Estas notícias foram recebidas com euforia em Moscovo, com alguns dos principais canais russos a elogiar o bloqueio republicano. Segundo a jornalista Julia Davis, que monitoriza meios de comunicação russos, Evgeny Popov, apresentador da versão russa do programa "60 Minutos", diz que é “difícil imaginar maior humilhação”. Uma das mais populares propagandistas do governo russo, a apresentadora Olga Skabeeva, também elogia as ações republicanas. “Muito bem, republicanos! Eles estão a aguentar firmes! Isto é bom para nós”, afirmou com um sorriso.

"Pessoal, se vocês estão a ser celebrados pelos propagandistas russos..."

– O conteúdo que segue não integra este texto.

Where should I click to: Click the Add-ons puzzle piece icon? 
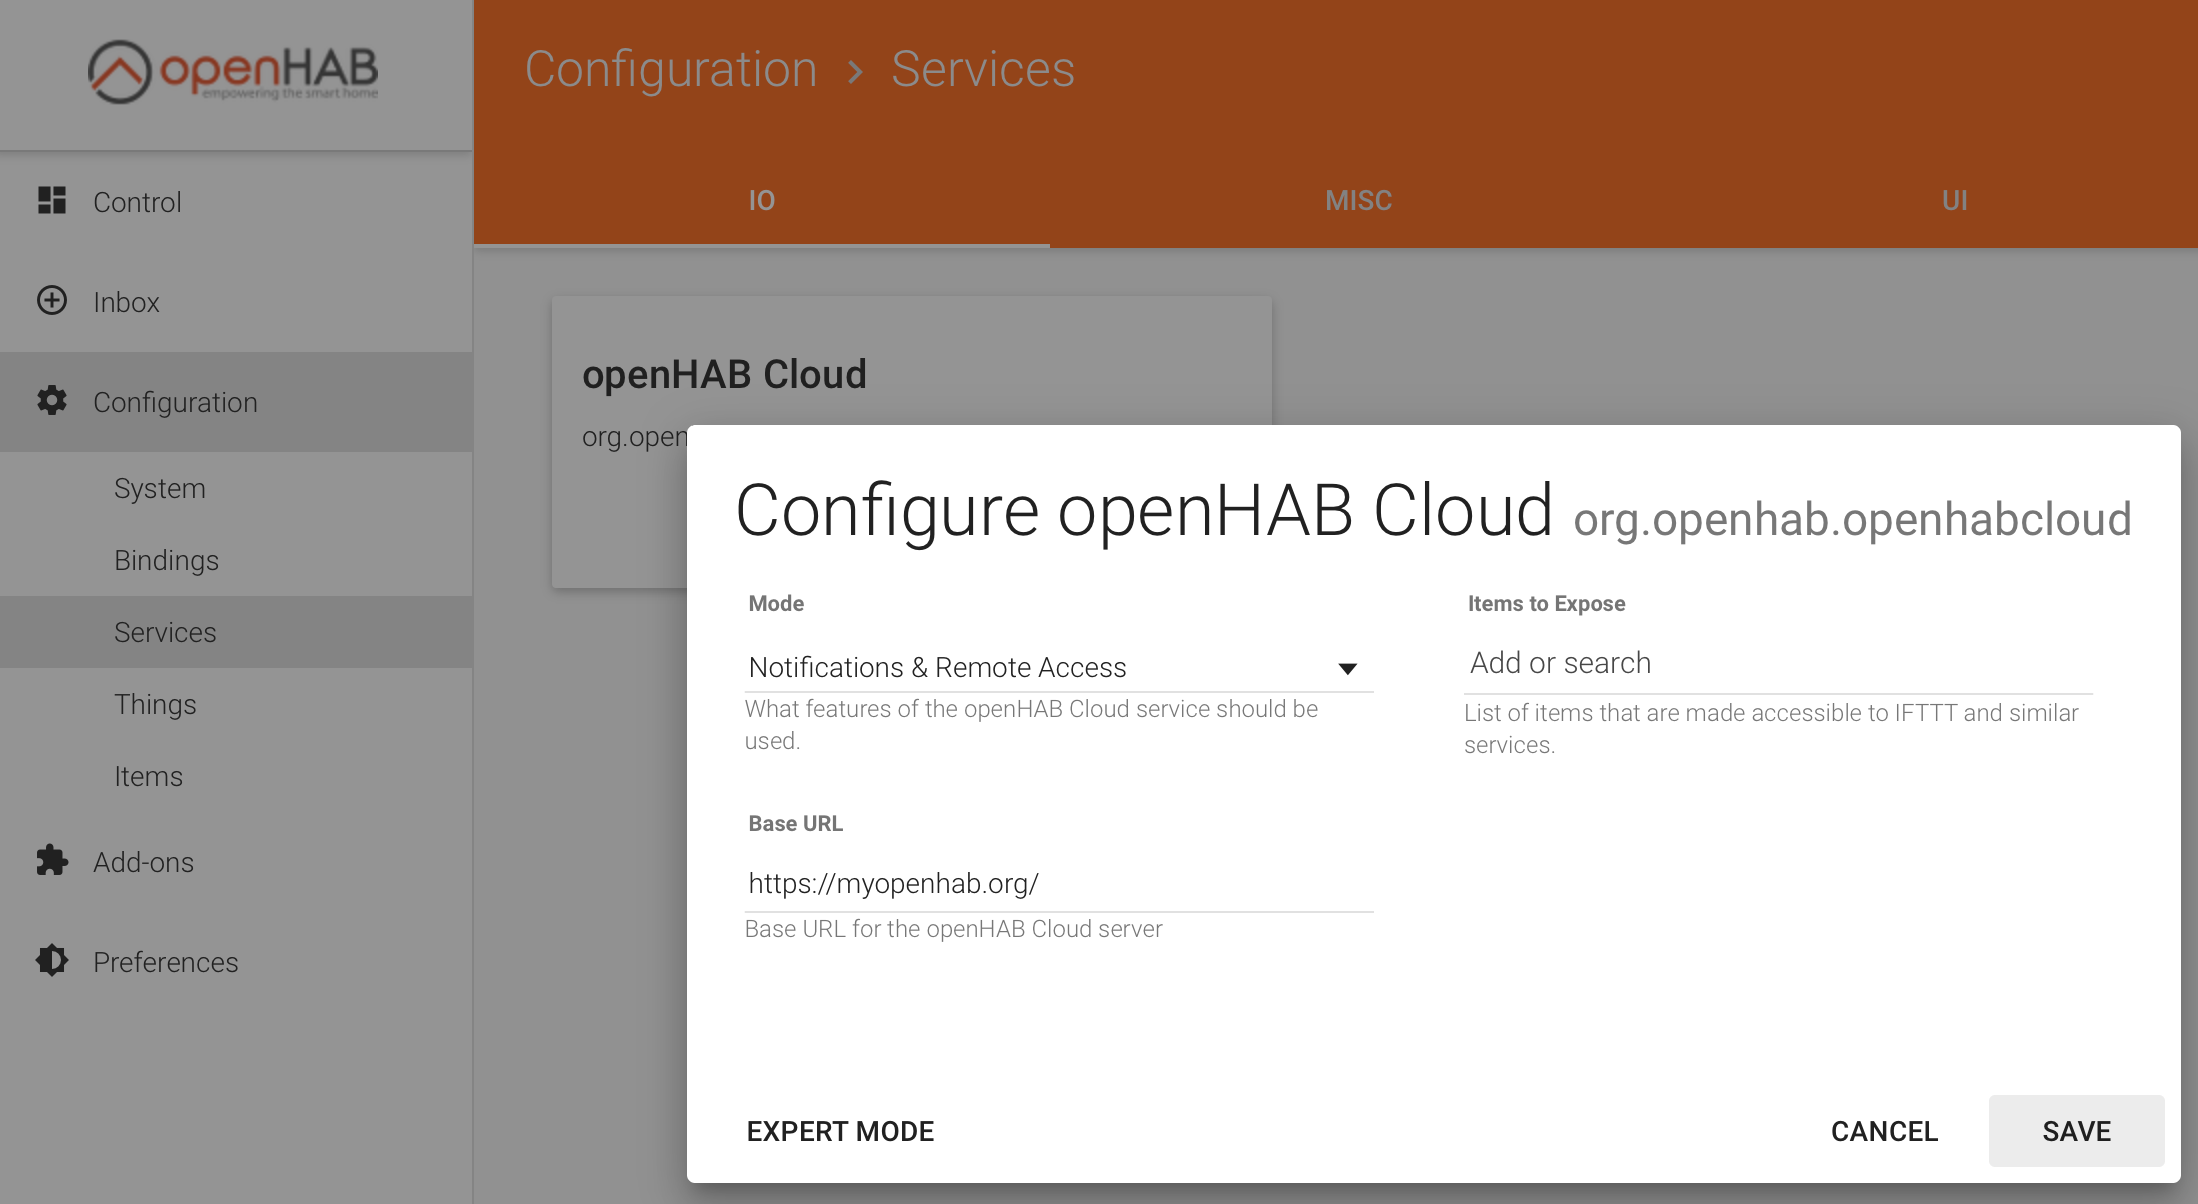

Estes relatos não passaram despercebidos à administração Biden, que, através da rede social X, escreveu uma publicação em que dá conta de que “os partidários de Putin” em Moscovo estavam a comemorar o bloqueio republicano da ajuda à Ucrânia e deixou um recado aos seus adversários políticos. “Pessoal, se vocês estão a ser celebrados pelos propagandistas russos, talvez esteja hora de repensar o que estão a fazer”, referiu

Para José Filipe Pinto, apesar de o resultado não ser o desejado para Kiev, também não é uma total vitória para o Kremlin. “Do lado russo é uma meia vitória, mas ainda assim traz alguma inquietação. O apoio está a diminuir mas não ao nível que eles [russos] pretendiam”, defende o especialista em relações internacionais, que refere ainda que a Ucrânia está “a sentir o peso do conflito no Médio Oriente” e de uma opinião pública americana dividida em relação aos dois conflitos.

Mas nem “tudo está perdido”, defende Isidro de Morais Pereira. Há vários sinais positivos na Europa durante as últimas semanas. A Alemanha, a maior economia europeia, continua a defender que uma derrota ucraniana teria consequências trágicas para o continente e, como tal, anunciou a duplicação do apoio militar para a Ucrânia em 2024. Além disso, muitos outros países estão a anunciar o aumento da produção “de armamento pesado”, incluindo munições, como é o caso da Finlândia.

Mas a incapacidade por parte de Zelensky e de Biden em desbloquear os fundos necessários pode ter um impacto profundo nos soldados que estão no terreno. Com o multiplicar dos relatos de falta de munições, os militares no terreno correm o risco de se sentir “abandonados” pelo seu principal aliado.

“Há a perceção de que o que é exigido ao soldado está acima do razoável. Isto vai ter um impacto muito grande. A evolução no terreno não é nada agradável. O exército ucraniano tem mostrado grande valor, é indiscutível. Mas quando não se tem munições, resta-nos lançar pedras”, afirma o major-general Agostinho Costa.